05.07.2010

Das Sparpaket der Bundesregierung

Am 7. Juni präsentierte die Bundesregierung das Sparpaket, mit dem sie der ab 2016 greifenden Schuldenbremse genügen will. Jahr für Jahr soll das Einsparvolumen anwachsen, von 11,2 Mrd. Euro 2011 auf 26,4 Mrd. Euro 2014. Der Schwerpunkt mit über 40 Prozent der Einsparungen soll im sozialen Bereich, vor allem bei den Leistungen für Arbeitslose liegen. Zusätzlich 15 Prozent soll die Bundesverwaltung – auch durch weiteren Personalabbau – erbringen. Bei weiteren 30 Prozent handelt es sich um Steuererhöhungen im ökologischen Bereich und durch die geplante Bankenabgabe.

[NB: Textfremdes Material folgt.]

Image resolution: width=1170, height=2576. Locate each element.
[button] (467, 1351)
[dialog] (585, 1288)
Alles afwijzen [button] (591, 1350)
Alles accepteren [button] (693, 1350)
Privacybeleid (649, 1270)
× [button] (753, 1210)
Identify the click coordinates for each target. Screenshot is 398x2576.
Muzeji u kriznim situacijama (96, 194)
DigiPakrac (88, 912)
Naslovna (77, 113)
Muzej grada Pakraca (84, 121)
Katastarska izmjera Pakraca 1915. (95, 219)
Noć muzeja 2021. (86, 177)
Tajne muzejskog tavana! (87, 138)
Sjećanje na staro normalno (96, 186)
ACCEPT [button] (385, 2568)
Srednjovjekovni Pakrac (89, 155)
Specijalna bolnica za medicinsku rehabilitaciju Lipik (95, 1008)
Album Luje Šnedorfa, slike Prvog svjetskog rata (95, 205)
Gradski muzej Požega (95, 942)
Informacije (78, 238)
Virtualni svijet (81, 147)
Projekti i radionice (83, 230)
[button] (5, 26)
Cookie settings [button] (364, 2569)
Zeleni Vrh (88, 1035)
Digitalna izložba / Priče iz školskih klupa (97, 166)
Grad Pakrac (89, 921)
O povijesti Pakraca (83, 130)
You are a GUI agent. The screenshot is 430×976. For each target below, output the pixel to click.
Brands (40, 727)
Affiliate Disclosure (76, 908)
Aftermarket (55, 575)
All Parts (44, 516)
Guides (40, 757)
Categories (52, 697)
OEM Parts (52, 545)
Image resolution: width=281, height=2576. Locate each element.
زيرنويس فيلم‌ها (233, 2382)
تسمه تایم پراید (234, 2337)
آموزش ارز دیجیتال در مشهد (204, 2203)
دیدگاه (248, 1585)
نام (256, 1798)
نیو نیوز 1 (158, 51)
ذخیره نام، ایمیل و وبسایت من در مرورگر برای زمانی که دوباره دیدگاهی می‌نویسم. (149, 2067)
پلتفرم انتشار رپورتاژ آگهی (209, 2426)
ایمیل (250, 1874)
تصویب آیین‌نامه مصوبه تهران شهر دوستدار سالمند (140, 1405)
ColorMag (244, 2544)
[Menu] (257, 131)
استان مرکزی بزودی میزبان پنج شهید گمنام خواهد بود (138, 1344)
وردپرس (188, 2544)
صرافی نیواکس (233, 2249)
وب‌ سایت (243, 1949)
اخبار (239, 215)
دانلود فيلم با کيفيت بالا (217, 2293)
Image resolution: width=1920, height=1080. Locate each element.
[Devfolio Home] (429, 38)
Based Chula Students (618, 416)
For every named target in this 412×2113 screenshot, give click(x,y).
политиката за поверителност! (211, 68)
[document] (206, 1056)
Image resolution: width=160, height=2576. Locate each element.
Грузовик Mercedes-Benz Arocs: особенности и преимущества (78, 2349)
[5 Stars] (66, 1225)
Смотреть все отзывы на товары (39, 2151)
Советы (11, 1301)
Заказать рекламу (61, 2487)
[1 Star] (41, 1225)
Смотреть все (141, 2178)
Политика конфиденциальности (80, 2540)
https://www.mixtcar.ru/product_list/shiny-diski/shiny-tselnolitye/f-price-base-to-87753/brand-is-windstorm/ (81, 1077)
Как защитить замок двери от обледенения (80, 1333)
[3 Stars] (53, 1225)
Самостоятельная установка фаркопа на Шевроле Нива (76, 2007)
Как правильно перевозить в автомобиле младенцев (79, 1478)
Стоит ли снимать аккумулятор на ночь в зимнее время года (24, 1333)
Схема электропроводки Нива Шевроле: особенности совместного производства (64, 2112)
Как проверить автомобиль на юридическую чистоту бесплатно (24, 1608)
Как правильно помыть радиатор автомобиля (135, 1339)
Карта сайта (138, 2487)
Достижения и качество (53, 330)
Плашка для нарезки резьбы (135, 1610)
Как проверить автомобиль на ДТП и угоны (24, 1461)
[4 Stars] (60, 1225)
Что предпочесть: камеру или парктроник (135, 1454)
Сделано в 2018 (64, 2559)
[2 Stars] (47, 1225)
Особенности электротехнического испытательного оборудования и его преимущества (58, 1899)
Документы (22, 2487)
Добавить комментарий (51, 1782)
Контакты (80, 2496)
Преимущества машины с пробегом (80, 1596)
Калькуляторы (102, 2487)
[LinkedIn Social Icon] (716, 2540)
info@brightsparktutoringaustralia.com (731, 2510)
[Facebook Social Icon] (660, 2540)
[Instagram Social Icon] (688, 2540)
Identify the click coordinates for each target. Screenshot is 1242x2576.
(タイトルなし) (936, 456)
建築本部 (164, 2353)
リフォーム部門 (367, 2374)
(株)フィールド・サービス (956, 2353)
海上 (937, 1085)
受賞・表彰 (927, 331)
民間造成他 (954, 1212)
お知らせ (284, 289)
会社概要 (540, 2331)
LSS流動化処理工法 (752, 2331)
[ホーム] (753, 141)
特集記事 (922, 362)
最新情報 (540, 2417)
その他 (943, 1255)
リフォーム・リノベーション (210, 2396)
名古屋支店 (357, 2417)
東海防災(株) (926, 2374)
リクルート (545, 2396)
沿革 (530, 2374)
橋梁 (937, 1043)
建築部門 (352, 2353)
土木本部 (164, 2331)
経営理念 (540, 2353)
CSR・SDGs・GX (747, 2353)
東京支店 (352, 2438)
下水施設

An diesem Sparpaket ist zu Recht schon viel kritisiert worden. Aus makroökonomischer Sicht ist es hoch riskant, weil es eine möglicherweise noch nicht gefestigte Konjunkturerholung nach der größten Krise in der Geschichte der Bundesrepublik abzuwürgen droht, zumal wenn alle EU-Staaten 2011 ebenso handeln. Verteilungspolitisch ist es nicht ausgewogen, weil Haushalte mit hohen Einkommen und Vermögen offenbar gar keinen Beitrag leis­ten sollen, was die Schieflage der Einkommens- und Vermögensverteilung weiter vergrößern wird.

Heulen und Zähneklappern

Weniger bekannt sind jedoch vier andere Punkte: Erstens handelt es sich bei dem Sparpaket des Bundes nur um einen Teil der tatsächlich zu erwartenden Einsparungen. Denn ab 2011 werden auch die Bundesländer den Vorgaben der Schuldenbremse gemäß verstärkt versuchen, ihre durch die Wirtschaftskrise stark angeschwollenen Defizite zu reduzieren. Manche Landesregierung hat bereits ein „Heulen und Zähneklappern“ angekündigt. Und die Finanzlage der Kommunen ist prekärer denn je. Zudem laufen 2011 die Investitionsprogramme aus den Konjunkturpaketen aus. Voraussichtlich werden die Ein­sparungen bei Ländern und Kommunen größer sein als die des Bundes. Wenn Länder und Kommunen aber brutal den Rotstift ansetzen, ist eines klar: Selbst wenn auf Bundesebene einige Milliarden mehr für die Bildung aufgewendet werden, wird es per saldo mit der Bildungsoffensive nichts werden – es drohen vielmehr erhebliche Ein­sparungen auch im Bildungsbereich.

Zweitens wird häufig der Eindruck erweckt, mit dem jetzigen Sparpaket schwenke der Staat erstmalig in der Geschichte der Bundesrepublik ernsthaft auf eine Sparpolitik um, während er vorher großzügig Geld ausgegeben hat. Diese Vorstellung ist absurd. Der deutsche Staat war im internationalen Vergleich von 1998 bis 2008 geradezu unglaublich sparsam: Während in den alten EU-Staaten im Durchschnitt die gesamten Staatsausgaben nominal durchschnittlich pro Jahr um 3,9 Prozent wuchsen, begnügte sich der deutsche Staat mit 1,4 Prozent. Der Wirtschaftsweise Peter Bofinger spricht zu Recht von einem Jahrzehnt der Entstaatlichung in Deutschland.

Einnahmebasis geschwächt

Drittens haben drastische Steuersenkungen in den vergangenen Jahren die staatliche Einnahmenbasis dramatisch geschwächt und so wesentlich für die Entstaatlichungspolitik gesorgt. Insgesamt summieren sich die Aufkommensverluste sämtlicher Steuerreformmaßnahmen (inklusive Steuererhöhungen!) seit 1998 für das Jahr 2010 auf über 50 Mrd. Euro (zwei Prozent des Bruttoinlandsprodukts, BIP).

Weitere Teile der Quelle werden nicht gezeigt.